„All’Italiana“ hat Peter Wallinger die beiden „Sommerlichen Serenaden“ der Süddeutschen Kammersinfonie Bietigheim, in Sachsenheim und Lienzingen am Wochenende überschrieben. In zwei der vier Violinkonzerte von Antonio Vivaldis „Die vier Jahreszeiten“ gab Maryana Osipova ihr umjubeltes Debüt als Solistin der SKB.
SACHSENHEIM/BIETIGHEIM/LIENZINGEN. Besser hätten die Bedingungen kaum sein können: Das aktuelle Hochdruckgebiet Cigdem sorgte dafür, dass die beiden als „Sommerliche Serenade“ angekündigten Konzerte der Süddeutschen Kammersinfonie Bietigheim (SKB) am vergangenen Wochenende zumindest dem ersten Teil des Formattitels vollumfänglich gerecht wurden: Mehr Sommer geht kaum.
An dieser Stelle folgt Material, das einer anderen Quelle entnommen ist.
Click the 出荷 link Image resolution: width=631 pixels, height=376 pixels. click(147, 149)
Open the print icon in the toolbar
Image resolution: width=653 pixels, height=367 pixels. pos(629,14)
Dem entsprechend präsentierte sich der Innenhof des Sachsenheimer Wasserschlosses am Samstagabend komplett ausverkauft, gut besucht war auch die Matinee in der Lienzinger Frauenkirche tags darauf.
lm Vergleich zum trutzigen Turm der Peterskirche ragt deren schlanker Dachreiter wie ein Zahnstocher empor: Als Friedhofskapelle am Ortsrand hat die einstige Marienwallfahrtskirche den wechselhaften Lauf der Zeiten relativ unbeschadet überdauert – zur weitgehend im Originalzustand erhaltenen spätgotischen Bausubstanz gehört auch die auf 1482 datierte, mit einem Gebet, Ranken und Girlanden geschmückte Holzdecke des Tonnengewölbes über dem Kirchenschiff, die zu den bemerkenswerten akustischen Qualitäten des außerordentlich stimmungsvollen Raums nicht unwesentlich beiträgt.
Passgenau zur Hitzewelle hat Peter Wallinger zwei der als „Die vier Jahreszeiten“ überaus bekannten Violinkonzerte auf den Spielplan gesetzt, in denen Antonio Vivaldi 1725 beredte musikalische Bilder für das Ansteigen der Temperaturen (und Temperamente) gefunden hat. Bravourös gestaltet Maryana Osipova das Vogelstimmgezwitscher im Kopfsatz von „Der Frühling“ im Dialog mit Konzertmeisterin Swantje Asche-Tauscher und den weiteren 14 Musikerinnen und Musikern der SKB – die ungemein mitteilsame, konzise Körpersprache der in Moskau und Karlsruhe ausgebildeten Primgeigerin des Frankfurter Eliot Quartetts habe ihn dazu bewogen, hier auf ein Dirigat zu verzichten, so der Orchestergründer im Gespräch mit dieser Zeitung.
Nichts deutet indes darauf hin, dass dieses Konzert um ein Haar ausgefallen wäre: Akute Rückenbeschwerden zwangen die italienische Violinistin Rebecca Raimondi am Donnerstagabend, ihre Auftritte mit der SKB abzusagen. Binnen weniger Stunden war es Wallinger daraufhin gelungen, mit Osipova eine hinreichend qualifizierte Einspringerin für die erkrankte Solistin zu rekrutieren. Innig zelebriert die Russin das Frühjahrsschäferidyll im „Largo e pianissimo“, ausgelassen den Hirtentanz im finalen „Allegro“. Die Sommergewitterstretta im „Allegro non molto“ entlockt einer einzelnen Besucherin einen wohltemperierten Jubelruf. Dass Osipova sich für den großen Beifall mit einer Reprise des Largos bedankt, unterstreicht eine zwar eher zwischen Wiener Klassik und Romantik zu verortende, aber dennoch reizvolle Tendenz in ihrer Interpretation dieser Barockevergreens.
Hellwach und hochkonzentriert musizierte Wallinger mit einer ausgezeichnet disponierten SKB auch den entsprechenden Rahmen des „All’ltaliana“ überschriebenen Programms: Sowohl Ottorino Respighis „Antiche Danze ed Arie“ (1931) als auch Nino Rotas „Concerto per Archi“ (2007) erklangen in nicht nur (weitestgehend) makelloser, sondern vor allem auch lebendig-inspirierter Wiedergabe. Bestechend insbesondere die Homogenität und Transparenz des Ensembleklangs in der neoklassizistisch-impressionistischen Partitur von Respighi, grandios gesteigert die „Siciliana“, fulminant das Fortissimo-Crescendo der „Passacaglia“. Wallingers Deutungen vereinen exquisites Formempfinden mit differenzierter, geistreicher Durchdringung des Materials zu einer stets originellen, frischen Lesart. Pauschalklangangebote gibt es ja ohnehin bereits mehr als genug.